Tuesday, August 7, 2007: 8:00 AM
N, San Jose McEnery Convention Center
Plants have different strategies to produce seeds. Species which depend on a high colonizing ability may produce many small seeds whereas species which depend on high competitive ability may produce fewer but larger seeds. To assess the evolutionary significance of this trade-off, it should be studied within a species where different genotypes and combinations of seed size/seed number values are available. We used the annual model plant Arabidopsis thaliana to investigate the genetic basis of the trade-off within this species. A 3.5-fold difference among the mean seed weights and an 8-fold difference among the mean seed numbers had been reported for a set of 162 recombinant inbred lines (RILs) derived from reciprocal crosses between the two pure lines Landsberg erecta (Ler) and Cvi. We grew plants of 32 RILs, which represented the full spectrum of seed sizes, in 1-cm and 4-cm diameter pots to determine the amount of genetically- and environmentally-induced variation and covariation in seed size and seed number as well as potential genotype x environment (GxE) interactions. We found significant genetic and environmental variation but no GxE interactions. Although the genetic variance component was much smaller for seed number than for seed size, the genetic covariance component between the two traits was highly significant and negative. We conclude that the negative relationship between seed size and seed number in the investigated experimental population of A. thaliana is due to a genetic trade-off which is partly masked by positive between- and within-environmental covariance components.

== == ==

Turn the paragraph of the seed-size abstract above that begins "Plants have different strategies" into a short bulleted list that keeps its main facts.

[Records from a data collection]

== == ==

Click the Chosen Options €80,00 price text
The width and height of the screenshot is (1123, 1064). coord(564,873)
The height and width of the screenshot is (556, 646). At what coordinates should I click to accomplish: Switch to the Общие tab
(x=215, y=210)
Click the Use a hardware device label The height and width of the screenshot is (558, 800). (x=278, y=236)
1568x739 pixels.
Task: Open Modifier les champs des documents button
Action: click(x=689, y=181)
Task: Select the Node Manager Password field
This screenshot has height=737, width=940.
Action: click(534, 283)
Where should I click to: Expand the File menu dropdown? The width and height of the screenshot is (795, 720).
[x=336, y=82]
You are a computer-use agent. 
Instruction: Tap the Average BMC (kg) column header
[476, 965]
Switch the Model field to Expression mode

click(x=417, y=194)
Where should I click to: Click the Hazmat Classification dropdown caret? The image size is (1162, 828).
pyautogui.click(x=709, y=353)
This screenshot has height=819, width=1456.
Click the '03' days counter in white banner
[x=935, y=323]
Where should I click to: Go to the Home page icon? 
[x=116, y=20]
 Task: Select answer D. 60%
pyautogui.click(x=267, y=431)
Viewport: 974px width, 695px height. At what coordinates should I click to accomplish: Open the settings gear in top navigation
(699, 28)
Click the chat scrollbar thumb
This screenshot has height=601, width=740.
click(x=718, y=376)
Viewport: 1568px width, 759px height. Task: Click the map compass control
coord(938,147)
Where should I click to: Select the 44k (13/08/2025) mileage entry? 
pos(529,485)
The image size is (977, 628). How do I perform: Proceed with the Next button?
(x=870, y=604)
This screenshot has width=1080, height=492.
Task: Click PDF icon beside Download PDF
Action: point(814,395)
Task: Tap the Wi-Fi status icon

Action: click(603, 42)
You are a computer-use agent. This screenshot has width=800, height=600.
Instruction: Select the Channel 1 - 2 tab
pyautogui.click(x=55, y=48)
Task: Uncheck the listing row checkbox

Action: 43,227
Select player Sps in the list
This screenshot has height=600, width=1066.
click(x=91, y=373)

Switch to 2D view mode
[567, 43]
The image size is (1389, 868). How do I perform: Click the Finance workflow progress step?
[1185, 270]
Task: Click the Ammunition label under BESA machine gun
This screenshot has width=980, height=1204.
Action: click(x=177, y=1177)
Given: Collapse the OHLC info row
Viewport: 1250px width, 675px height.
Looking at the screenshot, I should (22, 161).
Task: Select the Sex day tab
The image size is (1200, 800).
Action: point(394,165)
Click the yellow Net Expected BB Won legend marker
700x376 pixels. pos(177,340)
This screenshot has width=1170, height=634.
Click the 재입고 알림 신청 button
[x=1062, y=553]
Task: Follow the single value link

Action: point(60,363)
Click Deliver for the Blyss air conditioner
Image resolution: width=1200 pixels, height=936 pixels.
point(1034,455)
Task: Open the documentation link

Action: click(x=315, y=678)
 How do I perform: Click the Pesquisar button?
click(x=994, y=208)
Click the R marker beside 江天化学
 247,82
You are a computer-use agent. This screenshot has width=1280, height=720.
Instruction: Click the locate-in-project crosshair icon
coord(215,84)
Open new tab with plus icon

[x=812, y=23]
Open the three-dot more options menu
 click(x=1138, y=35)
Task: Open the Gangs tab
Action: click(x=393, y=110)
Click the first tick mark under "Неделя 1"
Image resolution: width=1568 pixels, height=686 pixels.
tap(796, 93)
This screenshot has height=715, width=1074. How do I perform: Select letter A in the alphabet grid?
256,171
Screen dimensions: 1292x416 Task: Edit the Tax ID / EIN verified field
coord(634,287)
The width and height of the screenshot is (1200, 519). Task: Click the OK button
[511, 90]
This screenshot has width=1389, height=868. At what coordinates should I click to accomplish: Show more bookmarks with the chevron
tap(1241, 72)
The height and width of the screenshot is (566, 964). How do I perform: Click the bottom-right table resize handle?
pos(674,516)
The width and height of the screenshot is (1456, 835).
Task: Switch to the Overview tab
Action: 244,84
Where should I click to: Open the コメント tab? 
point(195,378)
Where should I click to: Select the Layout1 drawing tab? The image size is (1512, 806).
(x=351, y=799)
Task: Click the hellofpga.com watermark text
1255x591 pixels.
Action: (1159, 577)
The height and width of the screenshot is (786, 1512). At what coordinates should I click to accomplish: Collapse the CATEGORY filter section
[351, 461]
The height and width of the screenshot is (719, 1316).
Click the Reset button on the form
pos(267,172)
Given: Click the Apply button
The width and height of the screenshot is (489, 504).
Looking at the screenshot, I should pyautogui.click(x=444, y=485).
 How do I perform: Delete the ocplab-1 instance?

== == ==

■ **Solution below**:
- Species relying on colonizing ability may produce many small seeds. Species relying on competitive ability may produce fewer but larger seeds.
- To judge the evolutionary significance of this trade-off, it should be studied within one species that has different genotypes and seed size/seed number combinations.
- The study used the annual model plant Arabidopsis thaliana.
- A set of 162 recombinant inbred lines (RILs) from reciprocal crosses of Landsberg erecta (Ler) and Cvi had shown a 3.5-fold difference in mean seed weight and an 8-fold difference in mean seed number.
- Plants of 32 RILs covering the full range of seed sizes were grown in 1-cm and 4-cm diameter pots. This tested for genetic and environmental variation and covariation, and for genotype x environment (GxE) interactions.
- Genetic and environmental variation were significant. There were no GxE interactions.
- The genetic variance component was much smaller for seed number than for seed size.
- The genetic covariance between the two traits was highly significant and negative.
- Conclusion: the negative seed size–seed number relationship in this population is due to a genetic trade-off. Positive between- and within-environmental covariance components partly mask it.